(Records)
**********

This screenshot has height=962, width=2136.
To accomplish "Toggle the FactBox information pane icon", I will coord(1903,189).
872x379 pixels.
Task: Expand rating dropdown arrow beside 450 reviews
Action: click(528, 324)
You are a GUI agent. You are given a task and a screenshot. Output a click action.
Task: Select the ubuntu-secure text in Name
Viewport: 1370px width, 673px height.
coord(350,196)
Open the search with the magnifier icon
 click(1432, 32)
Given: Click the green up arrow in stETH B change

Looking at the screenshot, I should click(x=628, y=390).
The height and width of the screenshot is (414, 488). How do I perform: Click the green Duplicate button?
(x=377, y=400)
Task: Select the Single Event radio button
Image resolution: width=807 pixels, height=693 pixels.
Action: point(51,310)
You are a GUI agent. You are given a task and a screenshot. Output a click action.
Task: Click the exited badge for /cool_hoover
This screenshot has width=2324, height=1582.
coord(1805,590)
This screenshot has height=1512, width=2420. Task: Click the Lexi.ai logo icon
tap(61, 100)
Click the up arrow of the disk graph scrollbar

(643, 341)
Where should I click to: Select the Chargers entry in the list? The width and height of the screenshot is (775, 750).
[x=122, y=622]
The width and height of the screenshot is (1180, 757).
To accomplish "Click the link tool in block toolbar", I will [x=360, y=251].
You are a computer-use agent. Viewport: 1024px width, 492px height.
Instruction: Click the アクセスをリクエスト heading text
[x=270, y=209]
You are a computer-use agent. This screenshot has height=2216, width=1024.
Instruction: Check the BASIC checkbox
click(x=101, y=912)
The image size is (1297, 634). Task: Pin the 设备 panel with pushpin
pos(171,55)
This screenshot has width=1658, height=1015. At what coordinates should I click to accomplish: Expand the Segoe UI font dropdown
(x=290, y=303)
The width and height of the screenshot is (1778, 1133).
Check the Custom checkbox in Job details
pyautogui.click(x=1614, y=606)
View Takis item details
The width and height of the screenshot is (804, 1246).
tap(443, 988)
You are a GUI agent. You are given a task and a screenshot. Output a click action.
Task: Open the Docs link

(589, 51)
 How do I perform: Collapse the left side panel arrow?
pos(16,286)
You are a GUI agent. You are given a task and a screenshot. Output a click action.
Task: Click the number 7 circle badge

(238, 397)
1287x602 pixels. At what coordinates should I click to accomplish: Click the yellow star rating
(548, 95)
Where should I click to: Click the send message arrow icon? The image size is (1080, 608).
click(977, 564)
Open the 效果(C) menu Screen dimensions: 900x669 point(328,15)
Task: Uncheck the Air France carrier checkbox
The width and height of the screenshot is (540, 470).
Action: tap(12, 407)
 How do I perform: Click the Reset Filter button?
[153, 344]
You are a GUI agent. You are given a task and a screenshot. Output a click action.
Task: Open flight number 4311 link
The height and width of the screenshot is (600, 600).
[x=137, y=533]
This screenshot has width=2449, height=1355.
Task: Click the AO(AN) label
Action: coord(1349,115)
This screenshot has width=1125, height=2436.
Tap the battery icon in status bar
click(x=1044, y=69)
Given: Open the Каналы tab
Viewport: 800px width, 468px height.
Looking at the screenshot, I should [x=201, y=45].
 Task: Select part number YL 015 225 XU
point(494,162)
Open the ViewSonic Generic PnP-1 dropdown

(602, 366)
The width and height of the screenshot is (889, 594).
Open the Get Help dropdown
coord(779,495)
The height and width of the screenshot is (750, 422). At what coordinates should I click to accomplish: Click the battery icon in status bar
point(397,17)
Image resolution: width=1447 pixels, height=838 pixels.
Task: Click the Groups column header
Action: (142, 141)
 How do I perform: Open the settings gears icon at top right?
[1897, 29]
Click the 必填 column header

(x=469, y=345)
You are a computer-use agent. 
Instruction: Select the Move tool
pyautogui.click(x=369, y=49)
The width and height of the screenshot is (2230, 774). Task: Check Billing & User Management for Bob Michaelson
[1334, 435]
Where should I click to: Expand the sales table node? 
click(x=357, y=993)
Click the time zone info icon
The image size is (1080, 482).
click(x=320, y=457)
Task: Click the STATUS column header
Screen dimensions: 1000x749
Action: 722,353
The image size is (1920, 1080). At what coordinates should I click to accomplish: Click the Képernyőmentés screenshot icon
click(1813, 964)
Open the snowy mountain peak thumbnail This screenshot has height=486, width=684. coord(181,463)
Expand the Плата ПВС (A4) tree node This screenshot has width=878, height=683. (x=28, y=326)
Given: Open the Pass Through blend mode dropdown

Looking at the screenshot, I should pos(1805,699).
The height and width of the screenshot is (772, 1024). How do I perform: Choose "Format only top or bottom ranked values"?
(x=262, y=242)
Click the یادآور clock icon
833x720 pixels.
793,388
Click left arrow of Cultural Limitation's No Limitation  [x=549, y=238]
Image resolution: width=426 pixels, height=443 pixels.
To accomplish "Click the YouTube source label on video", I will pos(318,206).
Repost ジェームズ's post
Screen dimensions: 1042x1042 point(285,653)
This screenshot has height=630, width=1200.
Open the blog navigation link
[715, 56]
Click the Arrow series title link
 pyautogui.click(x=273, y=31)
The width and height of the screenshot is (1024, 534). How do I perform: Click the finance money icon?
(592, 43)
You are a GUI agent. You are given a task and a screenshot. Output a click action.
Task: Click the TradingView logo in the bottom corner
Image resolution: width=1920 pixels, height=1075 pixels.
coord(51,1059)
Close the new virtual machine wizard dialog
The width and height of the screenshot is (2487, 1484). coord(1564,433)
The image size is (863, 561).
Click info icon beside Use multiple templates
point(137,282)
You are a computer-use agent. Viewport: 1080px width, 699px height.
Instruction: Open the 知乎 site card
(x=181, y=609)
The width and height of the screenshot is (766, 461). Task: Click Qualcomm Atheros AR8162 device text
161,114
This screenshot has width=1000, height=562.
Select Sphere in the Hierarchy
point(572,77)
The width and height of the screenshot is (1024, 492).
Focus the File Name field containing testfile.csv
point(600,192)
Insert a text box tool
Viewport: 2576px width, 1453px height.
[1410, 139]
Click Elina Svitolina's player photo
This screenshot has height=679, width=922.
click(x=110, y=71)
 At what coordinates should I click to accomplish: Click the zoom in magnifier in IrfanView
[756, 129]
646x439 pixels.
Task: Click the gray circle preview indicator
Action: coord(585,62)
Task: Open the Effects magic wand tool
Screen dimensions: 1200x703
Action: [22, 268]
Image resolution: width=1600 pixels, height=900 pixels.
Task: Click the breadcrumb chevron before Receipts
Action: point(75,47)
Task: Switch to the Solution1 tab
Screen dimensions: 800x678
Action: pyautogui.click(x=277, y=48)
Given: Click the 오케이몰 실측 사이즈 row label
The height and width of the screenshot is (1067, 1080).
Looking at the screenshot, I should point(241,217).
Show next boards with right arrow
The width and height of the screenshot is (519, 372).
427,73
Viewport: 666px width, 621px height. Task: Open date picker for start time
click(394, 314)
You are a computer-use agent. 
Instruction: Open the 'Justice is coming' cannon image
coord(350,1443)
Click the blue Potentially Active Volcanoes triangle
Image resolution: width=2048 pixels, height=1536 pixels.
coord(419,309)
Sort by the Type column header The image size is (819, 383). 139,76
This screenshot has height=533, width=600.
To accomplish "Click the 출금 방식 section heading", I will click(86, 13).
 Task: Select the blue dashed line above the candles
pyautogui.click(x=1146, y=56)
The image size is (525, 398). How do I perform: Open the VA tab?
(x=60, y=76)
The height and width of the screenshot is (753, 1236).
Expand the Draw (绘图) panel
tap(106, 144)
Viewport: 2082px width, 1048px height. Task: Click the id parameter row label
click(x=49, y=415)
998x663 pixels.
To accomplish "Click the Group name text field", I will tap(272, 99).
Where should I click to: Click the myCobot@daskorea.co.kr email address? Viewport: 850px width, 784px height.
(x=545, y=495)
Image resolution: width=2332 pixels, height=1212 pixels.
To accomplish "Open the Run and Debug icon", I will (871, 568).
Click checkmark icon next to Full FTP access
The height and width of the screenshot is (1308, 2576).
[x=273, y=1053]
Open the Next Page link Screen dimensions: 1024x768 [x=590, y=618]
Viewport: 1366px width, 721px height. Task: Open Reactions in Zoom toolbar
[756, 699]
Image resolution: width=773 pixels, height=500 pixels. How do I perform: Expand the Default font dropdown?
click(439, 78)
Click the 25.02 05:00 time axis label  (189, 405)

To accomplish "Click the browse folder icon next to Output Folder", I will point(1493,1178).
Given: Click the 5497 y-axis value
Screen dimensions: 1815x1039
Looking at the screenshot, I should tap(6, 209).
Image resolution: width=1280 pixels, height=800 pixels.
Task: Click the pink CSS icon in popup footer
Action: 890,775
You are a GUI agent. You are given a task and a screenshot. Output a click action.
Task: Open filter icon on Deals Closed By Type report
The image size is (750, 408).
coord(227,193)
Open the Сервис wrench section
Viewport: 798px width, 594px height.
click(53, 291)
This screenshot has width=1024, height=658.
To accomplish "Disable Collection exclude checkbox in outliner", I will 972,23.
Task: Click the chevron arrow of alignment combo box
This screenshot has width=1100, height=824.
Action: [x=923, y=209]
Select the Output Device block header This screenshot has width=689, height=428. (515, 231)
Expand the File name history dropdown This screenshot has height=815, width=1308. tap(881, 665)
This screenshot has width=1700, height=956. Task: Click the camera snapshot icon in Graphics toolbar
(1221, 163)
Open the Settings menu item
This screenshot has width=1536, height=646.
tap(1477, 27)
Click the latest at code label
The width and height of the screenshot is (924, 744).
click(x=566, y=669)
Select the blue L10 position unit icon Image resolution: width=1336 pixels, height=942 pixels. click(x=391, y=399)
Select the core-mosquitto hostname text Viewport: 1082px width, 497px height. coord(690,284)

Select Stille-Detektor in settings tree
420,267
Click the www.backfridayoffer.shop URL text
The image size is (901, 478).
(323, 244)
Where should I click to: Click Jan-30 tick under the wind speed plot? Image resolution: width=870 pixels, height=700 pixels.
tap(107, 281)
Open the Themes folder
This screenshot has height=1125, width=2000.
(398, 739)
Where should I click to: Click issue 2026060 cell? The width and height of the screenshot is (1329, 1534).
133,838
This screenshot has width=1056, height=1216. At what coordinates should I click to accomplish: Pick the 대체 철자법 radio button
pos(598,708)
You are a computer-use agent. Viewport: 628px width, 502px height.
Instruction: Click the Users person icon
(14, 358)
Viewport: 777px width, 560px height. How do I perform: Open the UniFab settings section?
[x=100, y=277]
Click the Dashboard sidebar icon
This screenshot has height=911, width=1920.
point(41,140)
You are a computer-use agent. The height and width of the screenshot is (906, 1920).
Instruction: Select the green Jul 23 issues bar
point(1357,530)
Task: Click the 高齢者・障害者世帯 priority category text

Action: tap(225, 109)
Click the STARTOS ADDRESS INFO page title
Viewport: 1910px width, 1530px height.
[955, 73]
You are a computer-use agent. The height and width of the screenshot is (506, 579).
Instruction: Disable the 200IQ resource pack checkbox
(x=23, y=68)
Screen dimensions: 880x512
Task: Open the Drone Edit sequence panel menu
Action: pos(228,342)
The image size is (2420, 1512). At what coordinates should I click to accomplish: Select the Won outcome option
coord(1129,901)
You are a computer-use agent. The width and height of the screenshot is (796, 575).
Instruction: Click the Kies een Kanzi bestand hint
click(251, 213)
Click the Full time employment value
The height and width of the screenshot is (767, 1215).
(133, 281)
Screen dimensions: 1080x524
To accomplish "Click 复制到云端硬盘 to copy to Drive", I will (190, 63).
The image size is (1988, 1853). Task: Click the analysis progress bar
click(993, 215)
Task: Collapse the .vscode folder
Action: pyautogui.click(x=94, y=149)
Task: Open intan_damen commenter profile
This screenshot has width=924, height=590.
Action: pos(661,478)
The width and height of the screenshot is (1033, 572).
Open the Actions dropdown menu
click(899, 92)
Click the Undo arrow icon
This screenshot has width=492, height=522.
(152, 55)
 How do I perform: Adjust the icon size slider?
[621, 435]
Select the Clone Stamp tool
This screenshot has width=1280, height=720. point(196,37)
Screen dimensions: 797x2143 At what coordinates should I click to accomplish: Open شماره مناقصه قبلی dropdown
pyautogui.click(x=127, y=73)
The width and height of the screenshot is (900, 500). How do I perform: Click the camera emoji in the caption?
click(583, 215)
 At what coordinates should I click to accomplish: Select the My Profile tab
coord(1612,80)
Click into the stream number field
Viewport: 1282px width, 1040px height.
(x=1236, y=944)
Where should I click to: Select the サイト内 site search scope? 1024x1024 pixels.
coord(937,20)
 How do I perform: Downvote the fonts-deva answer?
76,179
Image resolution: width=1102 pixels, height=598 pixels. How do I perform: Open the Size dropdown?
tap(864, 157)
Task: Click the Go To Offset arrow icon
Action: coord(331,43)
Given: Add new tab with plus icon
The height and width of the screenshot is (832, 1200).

**********

REQUIRED TASK
Show every line from the records above that contains the word "beside".

WRITTEN RESPONSE
Task: Expand rating dropdown arrow beside 450 reviews
Click info icon beside Use multiple templates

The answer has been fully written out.